Newly launched not-for-profit Matched Clean Power Index [1] shows, using open data, each supplier’s true renewable share hour by hour.

Built by a small team of engineers and energy analysts — including a former Tesla engineer — it combines half-hourly data from Elexon (demand), National Grid ESO (generation), and Ofgem (REGOs) to calculate the real renewable fraction for every major UK supplier. It's the first open dataset of its kind [2].

The data exposes a £1 billion-a-year distortion: consumers pay for “green” certificates that don’t align clean supply with demand. Redirecting that could fund storage and flexibility instead.

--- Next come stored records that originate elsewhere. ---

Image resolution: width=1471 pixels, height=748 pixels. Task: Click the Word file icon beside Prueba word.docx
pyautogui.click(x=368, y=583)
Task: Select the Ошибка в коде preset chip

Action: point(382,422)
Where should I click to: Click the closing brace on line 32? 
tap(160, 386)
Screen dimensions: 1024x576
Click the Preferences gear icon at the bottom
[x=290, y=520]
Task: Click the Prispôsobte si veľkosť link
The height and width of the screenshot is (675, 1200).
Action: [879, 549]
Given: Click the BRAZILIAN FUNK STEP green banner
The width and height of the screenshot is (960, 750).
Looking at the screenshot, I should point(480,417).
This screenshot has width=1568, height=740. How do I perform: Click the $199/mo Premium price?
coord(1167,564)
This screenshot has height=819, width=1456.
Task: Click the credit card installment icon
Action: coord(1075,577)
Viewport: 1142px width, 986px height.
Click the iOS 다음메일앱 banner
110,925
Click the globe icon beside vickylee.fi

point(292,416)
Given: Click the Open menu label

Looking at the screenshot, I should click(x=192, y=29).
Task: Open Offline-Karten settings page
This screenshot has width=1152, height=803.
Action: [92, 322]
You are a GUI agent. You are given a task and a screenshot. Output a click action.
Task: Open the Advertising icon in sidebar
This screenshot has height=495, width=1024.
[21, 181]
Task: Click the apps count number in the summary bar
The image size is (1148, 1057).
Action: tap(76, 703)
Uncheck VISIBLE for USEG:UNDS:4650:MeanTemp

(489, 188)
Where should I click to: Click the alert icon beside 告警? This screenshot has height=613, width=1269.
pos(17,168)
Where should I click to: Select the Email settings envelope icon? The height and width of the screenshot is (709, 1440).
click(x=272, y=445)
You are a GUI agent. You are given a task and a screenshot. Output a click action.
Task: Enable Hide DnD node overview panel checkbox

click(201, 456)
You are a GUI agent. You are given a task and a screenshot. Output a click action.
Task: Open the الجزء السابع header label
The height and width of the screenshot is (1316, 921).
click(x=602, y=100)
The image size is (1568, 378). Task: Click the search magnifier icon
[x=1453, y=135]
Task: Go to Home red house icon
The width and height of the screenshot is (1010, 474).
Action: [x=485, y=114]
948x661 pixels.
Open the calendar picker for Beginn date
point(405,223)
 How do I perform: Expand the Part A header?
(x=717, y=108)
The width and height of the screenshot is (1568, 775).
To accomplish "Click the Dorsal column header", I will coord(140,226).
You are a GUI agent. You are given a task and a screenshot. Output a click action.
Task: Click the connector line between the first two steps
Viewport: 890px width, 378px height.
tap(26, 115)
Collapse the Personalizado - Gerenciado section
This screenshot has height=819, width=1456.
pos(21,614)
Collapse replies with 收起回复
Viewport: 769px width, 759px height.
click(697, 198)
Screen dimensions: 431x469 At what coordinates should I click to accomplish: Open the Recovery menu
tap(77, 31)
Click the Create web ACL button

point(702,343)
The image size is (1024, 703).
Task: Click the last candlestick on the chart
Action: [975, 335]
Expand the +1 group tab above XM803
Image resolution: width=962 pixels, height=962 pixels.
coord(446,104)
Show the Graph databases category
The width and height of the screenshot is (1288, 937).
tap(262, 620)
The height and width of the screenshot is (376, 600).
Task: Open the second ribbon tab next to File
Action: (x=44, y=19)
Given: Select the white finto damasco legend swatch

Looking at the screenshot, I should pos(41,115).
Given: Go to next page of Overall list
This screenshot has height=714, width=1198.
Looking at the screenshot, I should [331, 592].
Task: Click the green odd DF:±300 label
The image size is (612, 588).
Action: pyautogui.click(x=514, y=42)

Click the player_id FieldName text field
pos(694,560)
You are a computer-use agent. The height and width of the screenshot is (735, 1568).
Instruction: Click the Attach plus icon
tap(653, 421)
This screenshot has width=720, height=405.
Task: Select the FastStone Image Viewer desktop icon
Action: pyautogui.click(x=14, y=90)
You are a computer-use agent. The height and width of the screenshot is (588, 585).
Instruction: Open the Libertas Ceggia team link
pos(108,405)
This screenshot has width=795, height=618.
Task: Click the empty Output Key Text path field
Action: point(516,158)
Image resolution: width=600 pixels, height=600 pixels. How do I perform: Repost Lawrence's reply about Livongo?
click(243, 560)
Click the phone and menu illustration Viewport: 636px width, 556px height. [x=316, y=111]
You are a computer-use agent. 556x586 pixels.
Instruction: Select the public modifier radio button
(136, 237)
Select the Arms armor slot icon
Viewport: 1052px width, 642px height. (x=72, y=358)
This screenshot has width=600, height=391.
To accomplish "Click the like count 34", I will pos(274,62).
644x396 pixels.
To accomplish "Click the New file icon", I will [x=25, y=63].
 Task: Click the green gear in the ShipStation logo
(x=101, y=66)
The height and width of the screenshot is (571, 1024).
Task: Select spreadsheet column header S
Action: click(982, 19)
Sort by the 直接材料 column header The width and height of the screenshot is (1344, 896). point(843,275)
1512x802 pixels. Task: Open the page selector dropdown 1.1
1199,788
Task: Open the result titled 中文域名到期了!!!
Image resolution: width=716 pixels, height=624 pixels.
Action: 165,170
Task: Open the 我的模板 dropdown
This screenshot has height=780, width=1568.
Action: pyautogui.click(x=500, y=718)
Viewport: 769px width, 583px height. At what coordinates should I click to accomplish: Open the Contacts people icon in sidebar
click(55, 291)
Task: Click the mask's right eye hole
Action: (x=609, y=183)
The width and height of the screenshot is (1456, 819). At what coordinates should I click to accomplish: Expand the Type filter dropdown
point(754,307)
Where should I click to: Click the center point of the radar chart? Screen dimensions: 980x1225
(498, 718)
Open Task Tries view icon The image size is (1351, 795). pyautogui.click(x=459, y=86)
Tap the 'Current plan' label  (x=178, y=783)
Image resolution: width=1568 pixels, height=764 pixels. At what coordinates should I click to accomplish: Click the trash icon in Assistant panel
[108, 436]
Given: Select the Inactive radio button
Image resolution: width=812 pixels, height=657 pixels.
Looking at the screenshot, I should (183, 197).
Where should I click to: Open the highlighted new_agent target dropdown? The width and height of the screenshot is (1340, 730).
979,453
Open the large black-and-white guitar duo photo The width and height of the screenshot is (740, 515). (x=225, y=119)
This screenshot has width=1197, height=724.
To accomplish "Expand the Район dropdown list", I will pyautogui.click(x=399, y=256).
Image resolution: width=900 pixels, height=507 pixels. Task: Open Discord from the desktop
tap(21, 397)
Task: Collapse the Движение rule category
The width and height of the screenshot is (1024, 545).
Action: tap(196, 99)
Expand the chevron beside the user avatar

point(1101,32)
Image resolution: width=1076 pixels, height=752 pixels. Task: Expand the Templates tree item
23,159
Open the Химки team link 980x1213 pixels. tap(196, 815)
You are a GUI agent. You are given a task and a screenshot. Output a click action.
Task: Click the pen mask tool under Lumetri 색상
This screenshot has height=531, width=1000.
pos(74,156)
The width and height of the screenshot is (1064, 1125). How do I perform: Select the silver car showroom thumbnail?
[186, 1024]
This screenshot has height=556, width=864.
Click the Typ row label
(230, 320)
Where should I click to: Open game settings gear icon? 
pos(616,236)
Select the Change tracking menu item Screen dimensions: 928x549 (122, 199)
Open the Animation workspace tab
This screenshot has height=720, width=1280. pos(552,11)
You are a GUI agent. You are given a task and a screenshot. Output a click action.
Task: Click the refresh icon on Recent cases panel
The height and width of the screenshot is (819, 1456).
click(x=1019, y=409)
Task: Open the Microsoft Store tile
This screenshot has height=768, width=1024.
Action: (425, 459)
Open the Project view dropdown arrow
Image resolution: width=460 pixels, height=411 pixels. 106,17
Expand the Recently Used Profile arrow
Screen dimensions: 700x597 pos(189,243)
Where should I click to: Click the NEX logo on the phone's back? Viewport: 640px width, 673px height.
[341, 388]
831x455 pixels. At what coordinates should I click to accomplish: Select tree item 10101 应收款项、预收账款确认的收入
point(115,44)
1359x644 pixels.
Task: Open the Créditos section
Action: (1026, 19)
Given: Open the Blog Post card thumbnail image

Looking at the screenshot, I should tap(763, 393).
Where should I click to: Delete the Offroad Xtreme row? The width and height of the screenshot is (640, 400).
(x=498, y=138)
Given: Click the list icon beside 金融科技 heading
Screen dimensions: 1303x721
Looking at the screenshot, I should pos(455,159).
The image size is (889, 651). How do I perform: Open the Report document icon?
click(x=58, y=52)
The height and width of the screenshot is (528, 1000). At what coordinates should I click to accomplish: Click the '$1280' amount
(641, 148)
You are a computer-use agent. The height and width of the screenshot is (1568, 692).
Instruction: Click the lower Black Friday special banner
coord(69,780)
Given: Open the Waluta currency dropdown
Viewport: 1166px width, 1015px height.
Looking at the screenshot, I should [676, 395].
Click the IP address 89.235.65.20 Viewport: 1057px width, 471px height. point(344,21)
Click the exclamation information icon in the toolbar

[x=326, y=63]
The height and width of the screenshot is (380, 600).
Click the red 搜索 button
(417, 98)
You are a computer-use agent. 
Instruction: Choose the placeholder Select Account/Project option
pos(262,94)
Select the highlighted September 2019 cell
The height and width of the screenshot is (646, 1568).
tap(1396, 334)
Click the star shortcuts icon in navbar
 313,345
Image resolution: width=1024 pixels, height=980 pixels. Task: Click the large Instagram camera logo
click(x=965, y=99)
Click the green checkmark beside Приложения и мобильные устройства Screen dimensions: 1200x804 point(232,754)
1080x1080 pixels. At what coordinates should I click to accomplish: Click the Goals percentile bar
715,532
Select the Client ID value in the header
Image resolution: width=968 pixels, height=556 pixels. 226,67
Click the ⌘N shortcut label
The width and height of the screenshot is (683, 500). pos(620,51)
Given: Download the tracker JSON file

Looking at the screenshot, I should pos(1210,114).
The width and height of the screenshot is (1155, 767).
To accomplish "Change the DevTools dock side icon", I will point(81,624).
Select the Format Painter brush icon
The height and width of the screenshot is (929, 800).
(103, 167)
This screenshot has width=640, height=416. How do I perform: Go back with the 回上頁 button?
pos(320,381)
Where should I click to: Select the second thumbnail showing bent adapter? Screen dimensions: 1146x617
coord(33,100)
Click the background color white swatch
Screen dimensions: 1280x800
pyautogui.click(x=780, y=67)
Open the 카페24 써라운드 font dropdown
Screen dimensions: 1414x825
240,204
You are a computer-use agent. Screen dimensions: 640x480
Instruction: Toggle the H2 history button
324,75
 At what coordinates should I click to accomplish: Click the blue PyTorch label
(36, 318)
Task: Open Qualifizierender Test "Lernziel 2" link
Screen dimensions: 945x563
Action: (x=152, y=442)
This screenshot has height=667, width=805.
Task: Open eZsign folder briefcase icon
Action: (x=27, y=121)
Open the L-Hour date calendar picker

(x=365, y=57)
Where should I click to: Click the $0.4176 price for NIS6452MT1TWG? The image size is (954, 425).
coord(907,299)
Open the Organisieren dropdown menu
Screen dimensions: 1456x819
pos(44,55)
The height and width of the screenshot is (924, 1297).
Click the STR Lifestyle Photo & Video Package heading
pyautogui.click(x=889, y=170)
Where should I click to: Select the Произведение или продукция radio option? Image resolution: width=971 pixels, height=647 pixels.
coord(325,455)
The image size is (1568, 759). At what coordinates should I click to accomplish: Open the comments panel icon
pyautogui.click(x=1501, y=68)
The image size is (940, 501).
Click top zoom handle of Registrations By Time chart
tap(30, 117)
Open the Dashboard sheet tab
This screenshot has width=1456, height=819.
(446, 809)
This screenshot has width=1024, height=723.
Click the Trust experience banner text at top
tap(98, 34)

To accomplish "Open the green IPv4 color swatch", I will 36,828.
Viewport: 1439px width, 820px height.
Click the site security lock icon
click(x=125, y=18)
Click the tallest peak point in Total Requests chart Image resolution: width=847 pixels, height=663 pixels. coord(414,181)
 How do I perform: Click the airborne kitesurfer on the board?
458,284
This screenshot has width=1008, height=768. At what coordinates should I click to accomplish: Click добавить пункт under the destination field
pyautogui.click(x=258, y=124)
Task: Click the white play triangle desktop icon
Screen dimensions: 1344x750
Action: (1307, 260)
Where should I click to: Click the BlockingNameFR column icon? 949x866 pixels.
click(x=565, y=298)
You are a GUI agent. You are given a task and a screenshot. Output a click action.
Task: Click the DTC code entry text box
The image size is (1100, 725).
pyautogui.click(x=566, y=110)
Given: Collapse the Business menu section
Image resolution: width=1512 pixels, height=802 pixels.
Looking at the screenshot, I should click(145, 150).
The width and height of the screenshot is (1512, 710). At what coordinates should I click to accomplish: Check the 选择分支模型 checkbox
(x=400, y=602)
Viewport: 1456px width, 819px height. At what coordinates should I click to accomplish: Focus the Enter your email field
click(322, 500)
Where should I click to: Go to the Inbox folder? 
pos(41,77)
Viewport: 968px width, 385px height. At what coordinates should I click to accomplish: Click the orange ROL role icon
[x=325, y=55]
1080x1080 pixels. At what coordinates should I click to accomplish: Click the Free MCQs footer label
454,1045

The best suppliers match 69–88% of their demand with real-time renewables — far better than today’s “100%” claims.

We’d love your thoughts on:

- Next features/datasets: storage, nuclear, or CO₂ intensity?

- API design: what endpoints or update cadence would be useful?

- Visualisation: how would you show renewable matching over time?

[1] https://matched.energy/clean-power-index

[2] https://matched.energy/methodology/v1

Comments

djoldman•11h ago
As far as I know, this results from allowing a producer to produce 100% fossil fuel energy and buy certificates to "convert" that into 100% renewable.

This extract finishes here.